As you can see in the script below, we are able to create a login and authorize it in a database.
CREATE LOGIN [controlservertest] WITH PASSWORD=N'xx', DEFAULT_DATABASE=[master], CHECK_EXPIRATION=OFF, CHECK_POLICY=OFF
CREATE USER [controlservertest] FOR LOGIN [controlservertest]
GRANT ALTER TO [controlservertest]
If we want to grant db_owner privileges to login using the following script, we receive the error as follows.
ALTER ROLE [db_owner] ADD MEMBER [controlservertest]
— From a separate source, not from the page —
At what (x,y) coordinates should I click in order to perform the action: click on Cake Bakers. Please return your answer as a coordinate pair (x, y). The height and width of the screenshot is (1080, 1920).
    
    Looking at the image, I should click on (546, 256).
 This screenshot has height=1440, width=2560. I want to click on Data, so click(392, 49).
Msg 15151, Level 16, State 1, Line 4
Cannot alter the role ‘db_owner’, because it does not exist or you do not have permission.
Can a Login that has Control Server Permissin Create a Database or read data in a database?
With ControlServerLogin we can read any data or create a database as follows.
I wanted to briefly show a few features. I listed what you could do at the beginning of the article. It will be a bit hard to explain them all here one by one. You can try them all one by one.
Restrict DBA From Viewing Data
If we go back to our topic; we want to prevent someone that has Control Server permission from seeing the data. That’s why we need to deny SELECT ALL USER SECURABLES at Instance level to prevent anyone with Control Server permission from reading the data.
Right-click on Instance again and click on properties and select the controlserverLogin from the “Login and roles” section. And from the permission section below, select Select All User Securables and click on DENY.
Now, when you try to read data with controlServerLogin, you receive the error as follows.
Msg 229, Level 14, State 5, Line 2
The SELECT permission was denied on the object ‘DatabaseLog’, database ‘AdventureWorks2014Yeni’, schema ‘dbo’.
How To Impersonate a sysadmin with a login that has Control Server Permission
As a final step, I will end the article by explaining how controlserverLogin will impersonate a sysadmin, and how can we prevent it from impersonating sysadmin.
We just received an error when we tried to read the data. Let’s try to read the data again by impersonating sysadminLogin.
You can do this with the following script.
EXECUTE AS LOGIN = 'sysadminLogin'
As you can see, while normally we can not read data, we were able to read data with controlserverLogin by impersonating sysadminLogin.
In Stored Procedures, we can do the same as follows.
CREATE PROCEDURE [dbo].[procedurename]
WITH EXECUTE AS 'sysadminLogin'
How To Deny Impersonate Permission from a Login that has Control server Permission
As I mentioned at the beginning of the article, we should DENY IMPERSONATE ANY LOGIN privilege at instance level. You must DENY the “Select All User Securables” permission.